2.14. Micro-computed tomography
After euthanasia, the femur of each group was removed entirely under sterile conditions. After the titanium rod was removed, the femur was fixed with 4% paraformaldehyde for two days and washed with tap water for 24 h. The peripheral bone structure of the distal femoral implant was then evaluated 28 days after the injection of different drugs. The femurs were examined using a desktop micro-X-ray computed tomography (micro-CT Skyscan1076, Aartselaar, Belgium) machine equipped with a 40 kV X-ray source with a camera pixel size of 12.60µm. A reconstructed data set with an image pixel size of 18.26 µm was generated via scanning. To determine the axial trabecular volume of interest, we selected a region of interest (ROI) with a length of 5.578 mm closest to the growth plate edge. Micro-CT images of the transverse, sagittal, and coronal sections of the area around the implants were obtained. Object volume, total VOI volume, bone evolution fraction, bone mineral density, trabecular thickness, trabecular spacing, and trabecular number were used as indices to measure trabecular bone mass and its distribution.
2.15. Histology and histomorphometry
Bone histology was used to assess infection and bone structure changes around the distal femoral implants. The femurs of the rats were fixed with 4% paraformaldehyde at room temperature for 24 h. Subsequently, 10% of ethylenediamine tetra-acetic acid was fully decalcified and dehydrated with an ethanol series (50, 75, 80, 85, 90, 95, 100%). The bone tissue, after transparent treatment in xylene, was embedded in paraffin. The sample was longitudinally cut into 5-µm-thick slices. After slicing, histological sections were prepared for TRAP and H&E staining. Slices were observed with an optical microscope. Representative images were randomly obtained from the distal femur implanted with titanium rods. We used Image-Pro Plus 6.0 software (Media Cybernetics, MD, USA) to process TRAP-stained pictures and counted the number and area of osteoclasts per field of view.
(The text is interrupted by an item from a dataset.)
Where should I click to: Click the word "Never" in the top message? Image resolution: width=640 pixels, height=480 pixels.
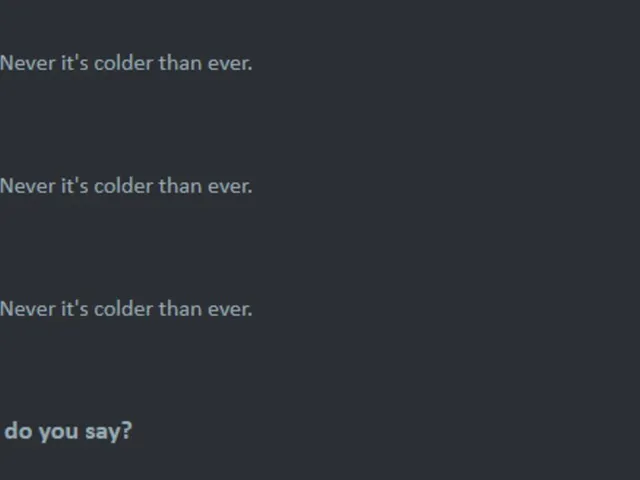pyautogui.click(x=28, y=63)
2.16. Statistical analysis
IBM SPSS statistics 22 (SPSS Inc., USA) software was used for statistical analysis. The results are presented as means ± SD. Experiments were conducted at least three times. One-way analysis of variance (ANOVA) with Bonferroni post hoc test was performed to determine group differences. p-values < 0.05 were considered statistically significant.